Denis O’Brien’s media departure: ‘No politician will shed any tears’

Politicians say O’Brien’s involvement in any issue tended to draw negative attention

Denis O’Brien, third from left, with former taoiseach Enda Kenny at the ringing of the bell at the NYSE on March 19th, 2012. Photograph: Ben Hider/NYSE Euronext/PA Wire

Denis O’Brien, third from left, with former taoiseach Enda Kenny at the ringing of the bell at the NYSE on March 19th, 2012. Photograph: Ben Hider/NYSE Euronext/PA Wire

 

The sale of Communicorp for more than €100 million marks the exit of telecoms tycoon Denis O’Brien from the Irish media market after a decades-long presence that, at its peak, saw him exercise significant control over large swathes of print and broadcast media.

Inevitably, he loomed large in this period, including for politicians who encountered him as an investor, an owner of regulated entities and someone whose media interests were a powerful force in shaping political narratives.

O’Brien, political sources point out, was not the first figure whose concentration of media assets also concentrated political minds. Many point to the infamous “Payback Time” editorial that ran on the front page of the Irish Independent on the eve of the general election that swept Bertie Ahern to power.

The popular political belief, accurate or otherwise, was that this editorial reflected the views of then-owner Tony O’Reilly. Whatever the era, and rightly or wrongly, it is a received wisdom in politics that those who seek to accumulate media ownership do it, at least in part, to bolster their power. One source who has worked in both worlds remarks: “Politicians think: Why else would someone own media, except for f***ing power?”

In 2011 the Moriarty tribunal found that former minister for communications Michael Lowry “secured the winning” of the 1995 mobile phone licence competition for Denis O’Brien’s Esat Digifone – which is rejected by both O’Brien and Lowry.

Around this time, O’Brien was building out his media portfolio, buying up shares in Independent News & Media (INM), previously controlled by Tony O’Reilly. The face-off between O’Reilly and O’Brien over (a contest described by an ex-senior politician as “the two bulls in the field and who is the bigger”) led to his peak years of influence in Irish media.

Using the courts

Despite his commercial interest in the press, he never shied away from using the courts against the media when he felt wronged, or indeed against the Oireachtas in a 2017 case relating to statements made on his banking affairs.

This also saw a barrage of legal letters sent to media organisations for reporting the proceedings of Dáil Éireann, usually something that can be done with impunity.

Over the years, politicians who dealt with him, or his media interests, have a range of verdicts – from his being “perfectly pleasant and helpful”, to those working for him engaging in lobbying that left one senior politician feeling that “there was a gun being put to my head” on some issues.

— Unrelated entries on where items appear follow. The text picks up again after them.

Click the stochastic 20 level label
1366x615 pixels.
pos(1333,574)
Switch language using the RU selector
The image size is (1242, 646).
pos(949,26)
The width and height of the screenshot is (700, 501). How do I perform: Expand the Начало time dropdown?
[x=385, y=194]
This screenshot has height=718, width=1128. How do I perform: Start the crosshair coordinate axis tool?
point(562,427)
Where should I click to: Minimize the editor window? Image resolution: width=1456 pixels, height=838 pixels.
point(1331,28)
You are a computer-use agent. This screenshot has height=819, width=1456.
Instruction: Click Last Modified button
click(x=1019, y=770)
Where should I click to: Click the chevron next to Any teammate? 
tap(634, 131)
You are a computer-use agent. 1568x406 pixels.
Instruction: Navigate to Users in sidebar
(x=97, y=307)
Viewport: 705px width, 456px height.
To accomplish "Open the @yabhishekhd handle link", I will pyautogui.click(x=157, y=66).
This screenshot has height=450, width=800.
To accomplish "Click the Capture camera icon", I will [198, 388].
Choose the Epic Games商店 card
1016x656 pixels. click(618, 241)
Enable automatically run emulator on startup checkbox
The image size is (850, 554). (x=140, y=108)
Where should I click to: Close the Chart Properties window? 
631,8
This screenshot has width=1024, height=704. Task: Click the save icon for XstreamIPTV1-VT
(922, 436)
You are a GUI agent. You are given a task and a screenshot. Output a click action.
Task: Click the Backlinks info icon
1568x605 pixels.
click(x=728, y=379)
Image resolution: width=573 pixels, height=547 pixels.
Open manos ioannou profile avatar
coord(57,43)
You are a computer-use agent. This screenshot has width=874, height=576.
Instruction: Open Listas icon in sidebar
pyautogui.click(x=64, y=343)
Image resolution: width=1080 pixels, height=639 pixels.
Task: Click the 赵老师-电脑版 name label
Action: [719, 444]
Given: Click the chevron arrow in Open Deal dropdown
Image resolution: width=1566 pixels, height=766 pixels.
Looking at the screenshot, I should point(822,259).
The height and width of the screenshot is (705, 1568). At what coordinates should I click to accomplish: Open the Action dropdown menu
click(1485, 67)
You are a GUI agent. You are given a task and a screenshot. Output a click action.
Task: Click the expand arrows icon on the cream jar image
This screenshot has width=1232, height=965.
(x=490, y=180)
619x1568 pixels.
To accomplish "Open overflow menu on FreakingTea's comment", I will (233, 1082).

Several political sources who spoke privately also registered the view that O’Brien’s involvement in an issue increased the chances of it garnering negative attention in the media – from water charges to the National Broadband Plan (where Actavo, an engineering company he controls, won contracts) to moves to buy up the Celtic Media group of newspapers.

“Once it had anything to do with Denis O’Brien it was an absolute lightning rod,” recalls a senior source. “I can tell you this much: there’s nobody in Leinster House to shed any tears to see him leaving the media scene in Ireland. ”

Political backlash

Former political staffers recall, and not fondly, the controversy around his presence on the stage with Enda Kenny at a New York Stock Exchange function, where he also crossed paths with Labour minister Joan Burton, prompting backlash for both due to recent findings about him in the report of the Moriarty tribunal.

In recent years, stories intertwining O’Brien, his media interests and the worlds of journalism and politics have multiplied: his legal case against the Oireachtas, the black-listing from his radio stations of journalists from this newspaper and online publisher the Currency; the loss of a high-profile libel case against the Sunday Business Post; and the ODCE investigation into INM.

Catherine Murphy, joint leader of the Social Democrats, who was at the centre of the case against the Oireachtas, says she welcomes his departure from media ownership in Ireland. “I don’t think he was a positive force in media,” she says.